Although Muse has an alternative rock style that does not involve the same instruments, Hambalek said the UCLA Bruin Marching Band often covers songs from a diverse array of genres, so adapting to their sound for “Pressure” was not unlike their other performances. Henderson said he arranged the music so certain instruments, like trombones, echoed Bellamy’s vocal notes in the background of the UCLA Bruin Marching Band version of the song.
Since the band does not have a guitar section, trumpets mimicked the sounds from the original version of “Pressure” by playing the same notes found in the electric guitar licks, Sathe said. Although she said the final production of the song may be accompanied by Muse’s guitarist, the trumpeter did not hear the original version before recording it.
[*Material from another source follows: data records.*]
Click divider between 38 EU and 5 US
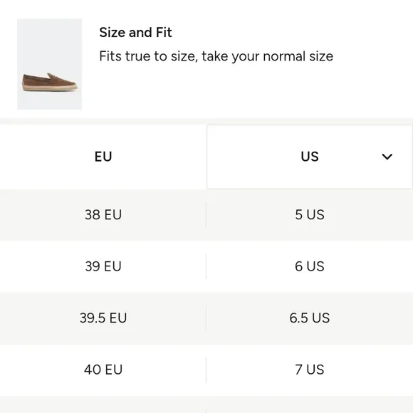This screenshot has width=413, height=413. pyautogui.click(x=207, y=214)
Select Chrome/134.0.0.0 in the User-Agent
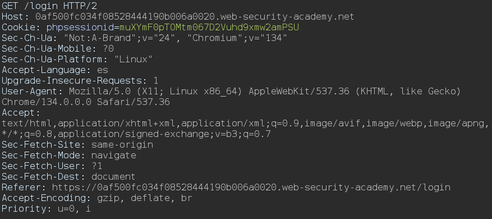Image resolution: width=492 pixels, height=219 pixels. click(47, 102)
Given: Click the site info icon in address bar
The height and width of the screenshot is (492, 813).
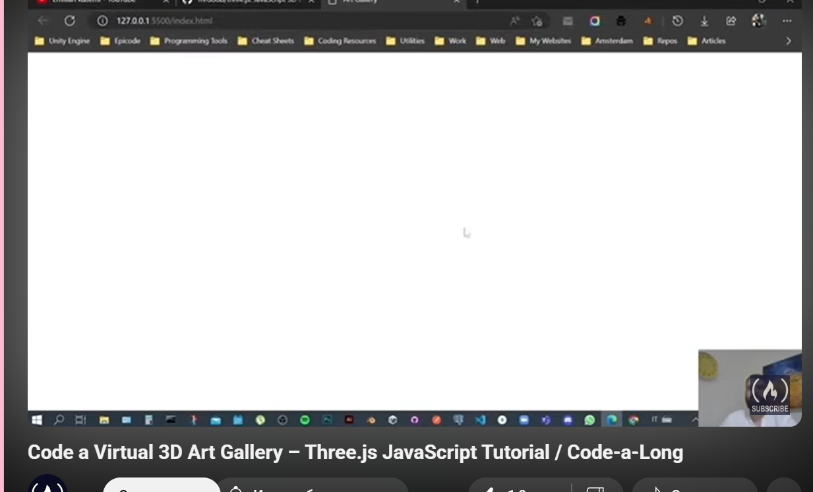Looking at the screenshot, I should [102, 20].
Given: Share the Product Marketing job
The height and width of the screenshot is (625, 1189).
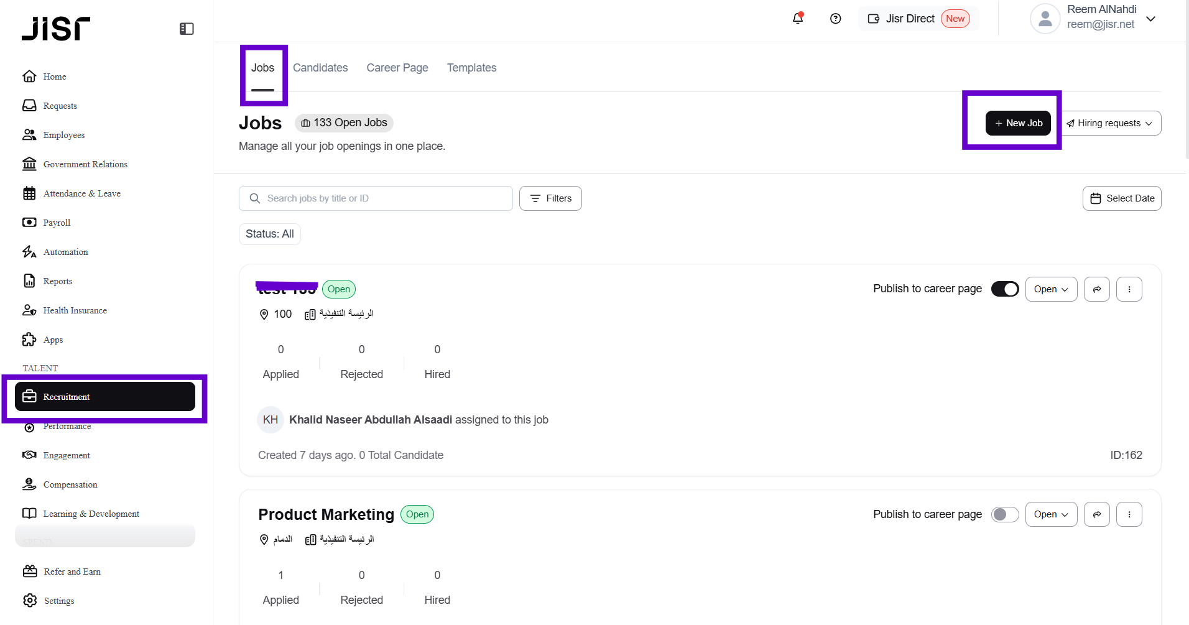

Because of this, she said they followed three different arrangements made by Henderson, but ultimately edited the rhythm into a fourth arrangement at the request of the producers working on the song.
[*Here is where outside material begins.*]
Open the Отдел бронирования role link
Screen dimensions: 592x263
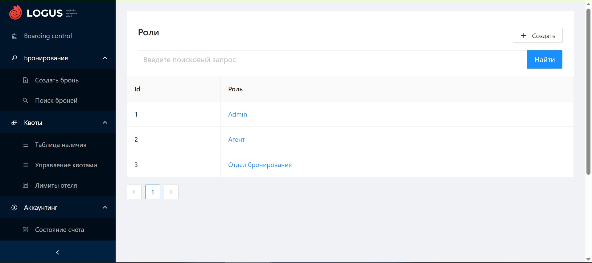[260, 165]
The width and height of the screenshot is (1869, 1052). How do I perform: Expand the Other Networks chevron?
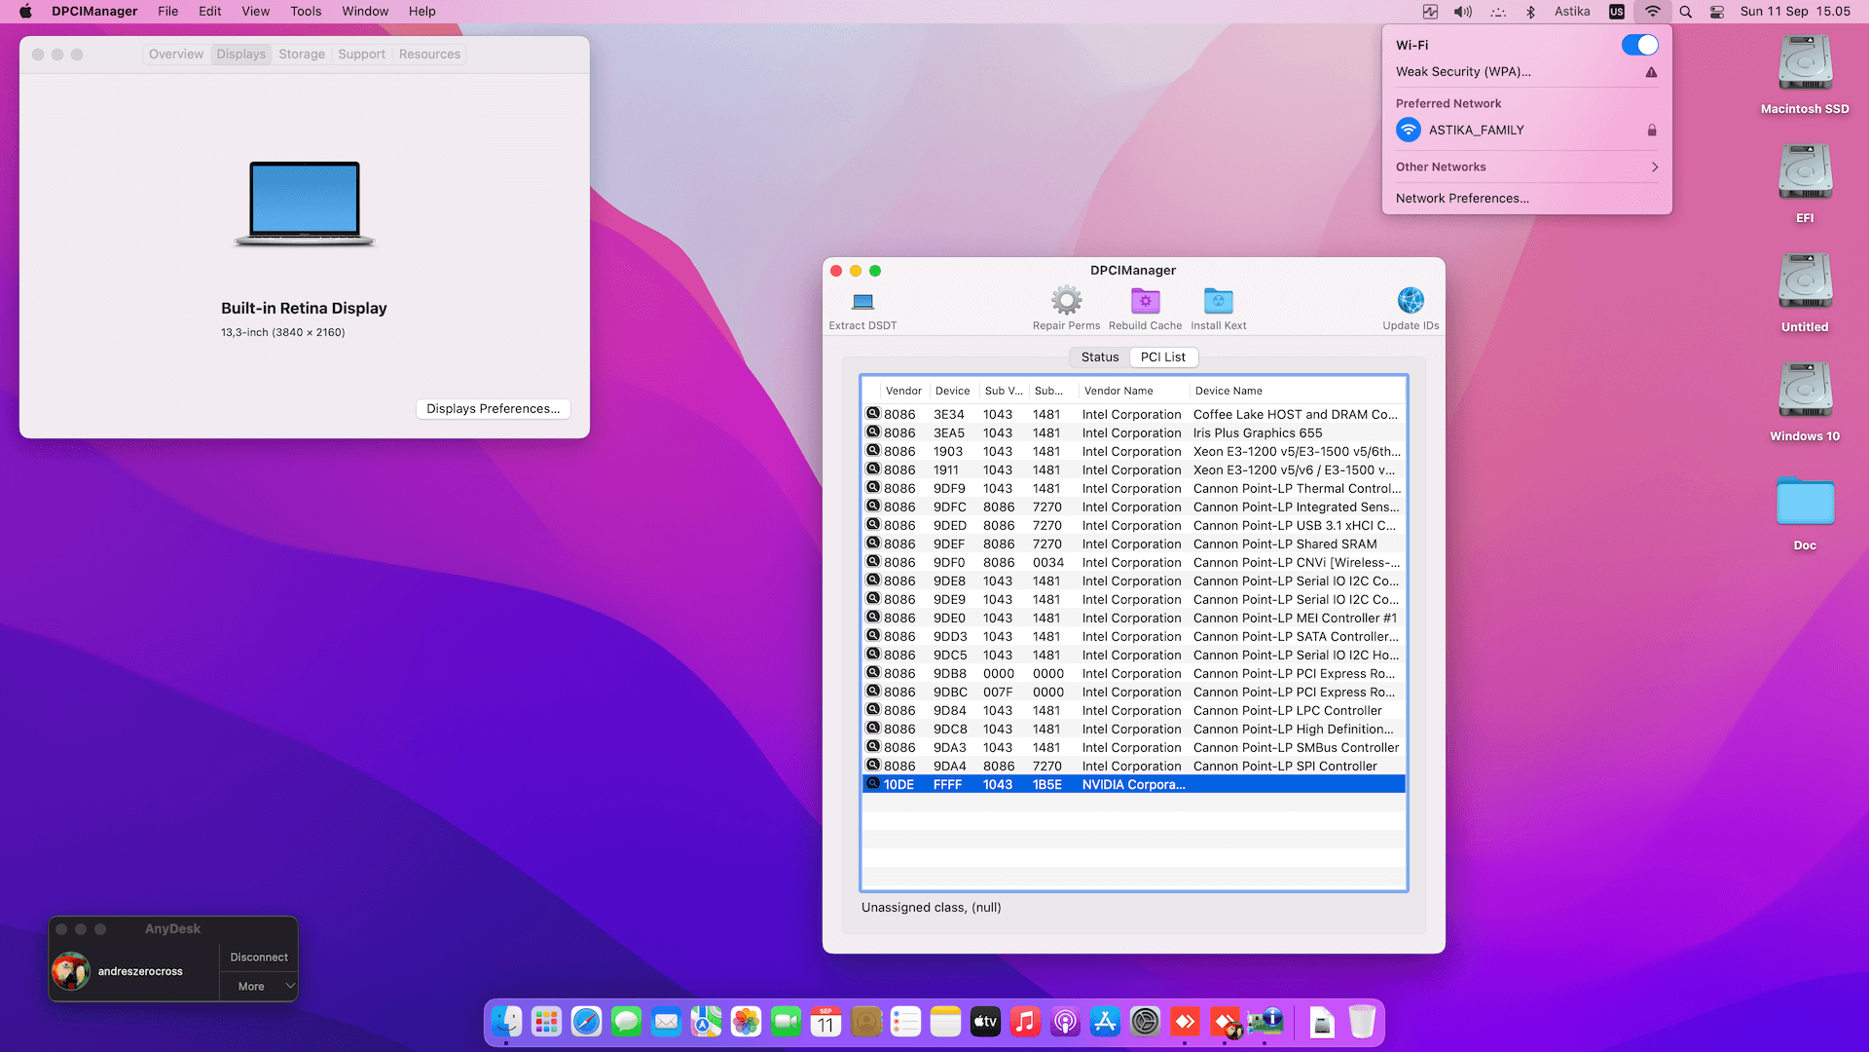pyautogui.click(x=1654, y=168)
Brendan James, a fourth-year economics student who also played the trumpet for the recording, said the version of “Pressure” featuring the marching band works well for television networks like ESPN because both Muse and marching bands are able to give high-energy performances that energize crowds. While his instrument was often used to substitute guitar riffs, he said the group worked hard to deliver the upbeat energy the song required. From trumpets mimicking guitars to tubas used for the bass line, Henderson said the band adapted the song to their range of instruments.
“The name of the song is ‘Pressure,’ and it was definitely a pressure situation because we had all these instruments that we had to record and try to match the style of what Muse has done and we had members of the group there who were giving us input,” Henderson said.